Утонувшие гробовщики являются при
этих
погружающихся словах:
Если бы,
если б пришёл человек,
если б сегодня пришёл в этот мир человек
с бородой из света,
как у патриархов, и если б
он о нашем времени
говорил,
он бы только
лепетал, лепетал,
всё вре-, всё вре-,
мя-мя.
(„Палакш. Палакш.")
Оба поэта с особенной ясностью прописывают явление
границы с потусторонним, дополняя друг друга: Золкин с высшим миром, Целан
– с низшим. Золкин уводит стихотворение через небо вверх, Целан – через
воду вниз. Небо и вода суть амбивалентно общие элементы этих стихов, вспомним
библейскую историю творения: воды небесные и воды земные.
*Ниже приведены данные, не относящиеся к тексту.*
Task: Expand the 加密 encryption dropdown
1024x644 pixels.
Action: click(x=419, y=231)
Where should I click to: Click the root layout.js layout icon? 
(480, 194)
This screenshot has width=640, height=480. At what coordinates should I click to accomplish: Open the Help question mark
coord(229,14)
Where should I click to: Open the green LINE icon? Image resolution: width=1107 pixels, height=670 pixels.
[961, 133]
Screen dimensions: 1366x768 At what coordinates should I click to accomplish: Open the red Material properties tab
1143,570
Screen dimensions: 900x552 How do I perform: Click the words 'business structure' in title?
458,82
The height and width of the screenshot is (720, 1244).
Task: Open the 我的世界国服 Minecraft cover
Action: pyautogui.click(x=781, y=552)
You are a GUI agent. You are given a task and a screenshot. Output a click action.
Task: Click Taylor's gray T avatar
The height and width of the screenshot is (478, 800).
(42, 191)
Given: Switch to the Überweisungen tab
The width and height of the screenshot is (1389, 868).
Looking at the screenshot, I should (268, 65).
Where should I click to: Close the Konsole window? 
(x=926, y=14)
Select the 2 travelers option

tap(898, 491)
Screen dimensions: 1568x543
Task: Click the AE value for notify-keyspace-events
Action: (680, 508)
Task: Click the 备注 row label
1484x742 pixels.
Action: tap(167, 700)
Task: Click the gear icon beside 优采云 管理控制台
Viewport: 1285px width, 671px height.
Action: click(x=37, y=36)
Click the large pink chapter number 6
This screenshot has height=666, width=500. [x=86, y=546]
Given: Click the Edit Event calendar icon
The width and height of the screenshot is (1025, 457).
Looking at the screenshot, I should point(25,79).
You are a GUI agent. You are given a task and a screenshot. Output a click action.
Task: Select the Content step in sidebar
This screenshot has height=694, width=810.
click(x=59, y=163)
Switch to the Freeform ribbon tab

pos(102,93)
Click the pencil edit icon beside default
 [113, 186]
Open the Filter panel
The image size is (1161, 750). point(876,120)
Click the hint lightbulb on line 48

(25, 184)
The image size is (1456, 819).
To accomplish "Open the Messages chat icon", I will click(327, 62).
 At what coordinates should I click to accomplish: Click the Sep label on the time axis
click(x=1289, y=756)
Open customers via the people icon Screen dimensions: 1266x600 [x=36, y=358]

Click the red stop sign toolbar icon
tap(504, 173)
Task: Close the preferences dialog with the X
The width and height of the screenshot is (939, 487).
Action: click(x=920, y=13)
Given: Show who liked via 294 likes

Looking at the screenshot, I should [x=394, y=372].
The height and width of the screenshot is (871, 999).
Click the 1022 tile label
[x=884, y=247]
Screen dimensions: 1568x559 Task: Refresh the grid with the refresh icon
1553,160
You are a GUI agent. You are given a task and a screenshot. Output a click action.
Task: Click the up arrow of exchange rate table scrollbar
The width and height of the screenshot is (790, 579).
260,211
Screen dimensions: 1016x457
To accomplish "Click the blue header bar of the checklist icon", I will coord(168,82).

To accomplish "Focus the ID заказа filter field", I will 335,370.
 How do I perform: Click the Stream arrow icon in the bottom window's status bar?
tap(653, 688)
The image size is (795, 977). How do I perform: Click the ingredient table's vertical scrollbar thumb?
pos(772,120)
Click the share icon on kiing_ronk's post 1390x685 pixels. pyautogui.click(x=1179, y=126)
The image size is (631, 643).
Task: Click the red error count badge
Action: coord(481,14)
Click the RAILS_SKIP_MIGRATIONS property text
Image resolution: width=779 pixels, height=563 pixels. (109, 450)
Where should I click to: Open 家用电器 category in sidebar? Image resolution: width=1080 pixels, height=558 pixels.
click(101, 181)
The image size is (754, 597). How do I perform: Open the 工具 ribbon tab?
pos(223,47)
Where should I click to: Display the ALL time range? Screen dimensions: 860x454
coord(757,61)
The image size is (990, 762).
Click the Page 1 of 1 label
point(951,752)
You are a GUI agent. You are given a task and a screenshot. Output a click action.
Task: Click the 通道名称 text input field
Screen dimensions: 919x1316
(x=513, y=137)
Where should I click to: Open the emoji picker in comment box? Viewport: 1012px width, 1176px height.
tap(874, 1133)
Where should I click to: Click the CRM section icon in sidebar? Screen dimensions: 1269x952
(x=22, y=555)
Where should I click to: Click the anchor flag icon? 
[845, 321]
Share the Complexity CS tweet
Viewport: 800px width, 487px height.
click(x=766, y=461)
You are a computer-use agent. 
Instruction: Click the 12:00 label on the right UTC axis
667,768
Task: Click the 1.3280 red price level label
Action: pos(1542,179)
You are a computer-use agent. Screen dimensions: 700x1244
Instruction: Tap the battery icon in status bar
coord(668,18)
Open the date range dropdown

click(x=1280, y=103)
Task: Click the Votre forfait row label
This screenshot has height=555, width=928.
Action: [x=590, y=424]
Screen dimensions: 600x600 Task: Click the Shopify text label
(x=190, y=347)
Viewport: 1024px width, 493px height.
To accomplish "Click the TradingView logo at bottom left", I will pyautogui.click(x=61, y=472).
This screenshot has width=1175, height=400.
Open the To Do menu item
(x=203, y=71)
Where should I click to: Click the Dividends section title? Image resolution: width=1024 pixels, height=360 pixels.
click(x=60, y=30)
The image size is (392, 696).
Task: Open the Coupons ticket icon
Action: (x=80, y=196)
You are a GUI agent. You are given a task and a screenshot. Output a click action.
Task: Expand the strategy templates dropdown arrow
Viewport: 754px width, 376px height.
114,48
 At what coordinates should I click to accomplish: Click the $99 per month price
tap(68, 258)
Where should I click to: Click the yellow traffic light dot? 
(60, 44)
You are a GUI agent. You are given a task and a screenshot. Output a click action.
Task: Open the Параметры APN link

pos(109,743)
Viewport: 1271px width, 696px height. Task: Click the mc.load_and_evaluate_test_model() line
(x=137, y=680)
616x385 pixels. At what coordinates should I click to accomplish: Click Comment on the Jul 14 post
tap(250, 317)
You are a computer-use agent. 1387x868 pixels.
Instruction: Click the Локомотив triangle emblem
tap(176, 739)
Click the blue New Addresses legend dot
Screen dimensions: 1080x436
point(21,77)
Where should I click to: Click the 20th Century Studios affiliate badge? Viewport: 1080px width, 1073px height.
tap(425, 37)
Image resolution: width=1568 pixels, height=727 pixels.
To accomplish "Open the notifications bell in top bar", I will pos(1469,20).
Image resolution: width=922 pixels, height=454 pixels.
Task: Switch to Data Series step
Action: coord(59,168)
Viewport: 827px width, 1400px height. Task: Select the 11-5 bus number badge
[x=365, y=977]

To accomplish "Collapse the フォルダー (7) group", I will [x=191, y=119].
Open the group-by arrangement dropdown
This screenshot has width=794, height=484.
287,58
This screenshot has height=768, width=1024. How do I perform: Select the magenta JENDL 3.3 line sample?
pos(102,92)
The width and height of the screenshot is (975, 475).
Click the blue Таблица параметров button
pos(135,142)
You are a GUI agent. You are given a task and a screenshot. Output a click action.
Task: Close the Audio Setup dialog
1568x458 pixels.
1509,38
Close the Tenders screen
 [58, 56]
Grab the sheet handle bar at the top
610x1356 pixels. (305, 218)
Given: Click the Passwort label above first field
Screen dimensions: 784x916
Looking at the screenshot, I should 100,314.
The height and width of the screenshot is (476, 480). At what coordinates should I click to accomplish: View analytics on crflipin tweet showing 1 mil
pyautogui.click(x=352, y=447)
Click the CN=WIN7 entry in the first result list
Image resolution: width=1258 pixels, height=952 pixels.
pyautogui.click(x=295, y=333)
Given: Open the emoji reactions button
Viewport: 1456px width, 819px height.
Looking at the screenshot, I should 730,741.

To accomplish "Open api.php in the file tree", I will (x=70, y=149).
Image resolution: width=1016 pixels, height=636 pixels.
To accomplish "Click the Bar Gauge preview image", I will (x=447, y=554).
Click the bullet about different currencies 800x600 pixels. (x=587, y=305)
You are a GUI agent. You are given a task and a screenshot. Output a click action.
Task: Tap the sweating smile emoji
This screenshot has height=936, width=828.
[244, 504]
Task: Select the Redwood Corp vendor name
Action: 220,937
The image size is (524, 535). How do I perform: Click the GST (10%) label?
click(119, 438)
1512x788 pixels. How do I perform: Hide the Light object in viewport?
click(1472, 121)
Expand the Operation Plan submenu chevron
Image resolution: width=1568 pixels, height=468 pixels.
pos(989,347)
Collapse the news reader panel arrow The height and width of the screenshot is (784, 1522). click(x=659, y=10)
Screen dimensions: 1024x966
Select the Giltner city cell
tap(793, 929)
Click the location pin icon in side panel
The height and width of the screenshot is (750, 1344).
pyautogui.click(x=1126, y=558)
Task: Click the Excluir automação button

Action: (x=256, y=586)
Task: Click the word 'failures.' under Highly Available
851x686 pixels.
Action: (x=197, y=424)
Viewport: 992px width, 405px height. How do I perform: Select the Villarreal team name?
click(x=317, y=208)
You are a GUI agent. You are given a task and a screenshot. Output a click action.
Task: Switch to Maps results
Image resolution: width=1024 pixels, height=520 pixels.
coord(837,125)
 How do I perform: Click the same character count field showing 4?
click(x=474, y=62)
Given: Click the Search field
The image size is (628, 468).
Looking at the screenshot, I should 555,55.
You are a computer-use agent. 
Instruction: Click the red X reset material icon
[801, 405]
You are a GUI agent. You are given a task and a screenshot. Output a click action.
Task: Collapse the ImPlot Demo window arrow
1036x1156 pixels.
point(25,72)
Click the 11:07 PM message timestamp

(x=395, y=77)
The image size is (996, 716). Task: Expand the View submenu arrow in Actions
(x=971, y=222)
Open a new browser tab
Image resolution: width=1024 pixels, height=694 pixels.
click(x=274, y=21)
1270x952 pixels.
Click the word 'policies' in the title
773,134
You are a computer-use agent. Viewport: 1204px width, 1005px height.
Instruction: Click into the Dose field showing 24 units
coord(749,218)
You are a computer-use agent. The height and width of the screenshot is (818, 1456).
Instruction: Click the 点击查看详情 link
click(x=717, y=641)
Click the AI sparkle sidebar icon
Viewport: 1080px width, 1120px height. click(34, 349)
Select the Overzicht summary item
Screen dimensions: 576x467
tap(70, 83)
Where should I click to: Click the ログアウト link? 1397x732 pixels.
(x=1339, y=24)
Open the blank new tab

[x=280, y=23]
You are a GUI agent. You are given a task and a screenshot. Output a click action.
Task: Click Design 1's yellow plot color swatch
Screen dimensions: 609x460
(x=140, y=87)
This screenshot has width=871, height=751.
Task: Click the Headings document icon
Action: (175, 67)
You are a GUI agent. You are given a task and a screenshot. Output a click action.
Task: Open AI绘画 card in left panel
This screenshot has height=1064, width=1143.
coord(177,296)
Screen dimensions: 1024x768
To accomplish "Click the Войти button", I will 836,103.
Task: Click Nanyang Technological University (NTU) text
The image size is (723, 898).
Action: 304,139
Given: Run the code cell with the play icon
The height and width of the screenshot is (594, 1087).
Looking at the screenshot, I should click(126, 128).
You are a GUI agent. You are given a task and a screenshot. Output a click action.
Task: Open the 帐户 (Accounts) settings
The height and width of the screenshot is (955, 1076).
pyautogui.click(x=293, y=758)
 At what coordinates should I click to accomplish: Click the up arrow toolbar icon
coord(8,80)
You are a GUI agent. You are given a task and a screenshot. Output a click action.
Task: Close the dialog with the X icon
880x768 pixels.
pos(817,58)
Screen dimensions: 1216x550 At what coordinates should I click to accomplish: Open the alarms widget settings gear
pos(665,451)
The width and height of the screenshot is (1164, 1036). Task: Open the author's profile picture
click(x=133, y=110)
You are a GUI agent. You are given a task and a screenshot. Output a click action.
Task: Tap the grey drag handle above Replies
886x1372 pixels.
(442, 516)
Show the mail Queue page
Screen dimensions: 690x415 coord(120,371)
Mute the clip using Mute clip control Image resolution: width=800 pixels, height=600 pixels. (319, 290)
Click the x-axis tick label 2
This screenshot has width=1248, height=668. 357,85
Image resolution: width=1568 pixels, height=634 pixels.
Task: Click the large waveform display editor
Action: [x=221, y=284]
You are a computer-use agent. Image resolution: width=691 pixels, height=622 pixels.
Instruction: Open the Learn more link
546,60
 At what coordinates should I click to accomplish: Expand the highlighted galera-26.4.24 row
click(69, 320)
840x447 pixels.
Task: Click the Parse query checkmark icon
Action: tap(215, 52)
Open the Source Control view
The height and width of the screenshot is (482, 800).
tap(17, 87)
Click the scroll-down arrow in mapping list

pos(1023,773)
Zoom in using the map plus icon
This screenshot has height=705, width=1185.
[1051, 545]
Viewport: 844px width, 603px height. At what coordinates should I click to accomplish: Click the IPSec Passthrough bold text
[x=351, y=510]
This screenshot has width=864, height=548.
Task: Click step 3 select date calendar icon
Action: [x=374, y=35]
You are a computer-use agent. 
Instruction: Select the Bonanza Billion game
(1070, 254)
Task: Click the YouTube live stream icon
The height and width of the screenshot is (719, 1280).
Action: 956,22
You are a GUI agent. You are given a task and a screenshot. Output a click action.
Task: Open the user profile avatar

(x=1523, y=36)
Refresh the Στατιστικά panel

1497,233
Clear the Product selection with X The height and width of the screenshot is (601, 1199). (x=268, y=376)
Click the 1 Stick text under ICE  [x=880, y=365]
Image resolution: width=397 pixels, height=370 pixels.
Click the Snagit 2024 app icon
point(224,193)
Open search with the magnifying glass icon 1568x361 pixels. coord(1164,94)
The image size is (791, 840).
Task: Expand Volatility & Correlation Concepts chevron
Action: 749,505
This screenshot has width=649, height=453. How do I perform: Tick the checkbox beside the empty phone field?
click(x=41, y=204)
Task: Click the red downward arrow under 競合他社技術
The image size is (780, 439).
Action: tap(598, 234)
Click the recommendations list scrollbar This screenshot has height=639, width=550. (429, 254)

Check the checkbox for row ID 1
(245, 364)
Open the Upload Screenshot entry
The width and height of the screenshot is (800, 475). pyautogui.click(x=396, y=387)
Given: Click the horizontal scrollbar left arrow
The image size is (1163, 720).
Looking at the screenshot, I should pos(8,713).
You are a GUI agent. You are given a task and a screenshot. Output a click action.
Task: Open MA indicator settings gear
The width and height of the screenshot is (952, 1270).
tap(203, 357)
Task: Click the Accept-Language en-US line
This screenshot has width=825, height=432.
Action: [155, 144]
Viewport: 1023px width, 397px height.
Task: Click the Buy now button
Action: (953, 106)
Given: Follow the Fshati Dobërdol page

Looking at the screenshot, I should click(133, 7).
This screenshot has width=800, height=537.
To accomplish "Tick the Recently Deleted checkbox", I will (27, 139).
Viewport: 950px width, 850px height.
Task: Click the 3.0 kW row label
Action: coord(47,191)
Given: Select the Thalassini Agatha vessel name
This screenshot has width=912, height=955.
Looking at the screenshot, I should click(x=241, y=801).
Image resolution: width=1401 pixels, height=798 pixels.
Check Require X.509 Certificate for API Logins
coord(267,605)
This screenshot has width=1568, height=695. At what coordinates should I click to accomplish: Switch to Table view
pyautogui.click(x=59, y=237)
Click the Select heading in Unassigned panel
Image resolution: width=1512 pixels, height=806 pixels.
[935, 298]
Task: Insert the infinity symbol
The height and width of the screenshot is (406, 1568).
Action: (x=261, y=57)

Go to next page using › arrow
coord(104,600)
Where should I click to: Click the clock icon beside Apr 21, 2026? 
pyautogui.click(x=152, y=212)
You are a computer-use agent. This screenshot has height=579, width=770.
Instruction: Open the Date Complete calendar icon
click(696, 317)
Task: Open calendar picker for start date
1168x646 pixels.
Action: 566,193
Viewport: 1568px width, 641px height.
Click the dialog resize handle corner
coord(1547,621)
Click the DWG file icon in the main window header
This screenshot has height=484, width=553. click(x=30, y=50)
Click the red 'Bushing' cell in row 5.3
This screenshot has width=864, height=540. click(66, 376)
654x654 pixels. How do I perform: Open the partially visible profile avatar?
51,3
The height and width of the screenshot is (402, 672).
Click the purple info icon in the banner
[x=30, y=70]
Почти одинаковы линии воды обоих стихотворений:
вхождение, погружение, отражение/преломление, явление/вскипание, утопленничество.
Сходны и линии огня: от зрительного восприятия (цвет/слепота) через свет
к пламени. Оба стихотворения характеризуются расчленённым временем, доминантностью
воспоминаний, книжной, цитируемой действительностью. Их пространства – события,
подчиняющие биографии условным, потусторонним отношениям.
Оба стихотворения – прощания, сгорания и воскресения
у Золкина верой, у Целана лепетом, у Золкина вознесением (утопанием в небе),
у Целана возжиганием („Палакш. Палакш.").
Кто или что горит в первой строфе стихотворения
Золкина? Женщина, душа, поэзия, птица Феникс, или все они вместе открывают
„зеркальные тоннели" туда, где „место для любви"? Не то ли это место, из
которого мог бы прийти „человек с бородой из света"?
* * * * * * * * * * * * *
НЕ ТОЛЬКО бытие человека, но и семьи, страны, культуры
определяется его сознанием, его ответственностью прежде всего перед словом,
перед идеей самого себя в нём. Наше „я" есть „место для любви". Но без метафизического
опыта, без поэтической культуры, без разумно и добросовестно „обученной
и воспитанной души" мы были бы только рабами нашей животной оболочки.
Поэзия учит нас свободе. Третий мир – место, где
рождается человек, и где он принимает решение о себе самом, каким ему быть.
Пауль Целан цитирует в стихотворении „Тюбинген,
январь" начало четвёртой строфы из поэмы Фридриха Гёльдерлина „Рейн" (Der
Rhein"):
Исток непонятного светел и чист. Но и
Воспетый, ты вряд ли раскроешь секрет,
Каким начался, таким тебе и остаться.
Сколь ни бесчинствуй нужда
И воспитание, всё же
Основа дана от рожденья,
И этот сияющий луч, который
Встречает новорождённых.
Но где же он, кто,
Чтобы свободным прожить
Всю свою жизнь, ...
Можно ли не услышать в словах „третий мир" акмеистический
образ „третий Рим", метафору российской культуры и культурной России?
третий мир словно миф или сон
а в итоге реален лишь он
Литература — сложносплетённая пирамида тружеников,
стоящих на плечах друг у друга и тысячеголосо поющих явление бытия. Голос
Павла Золкина в ней слышен и узнаваем.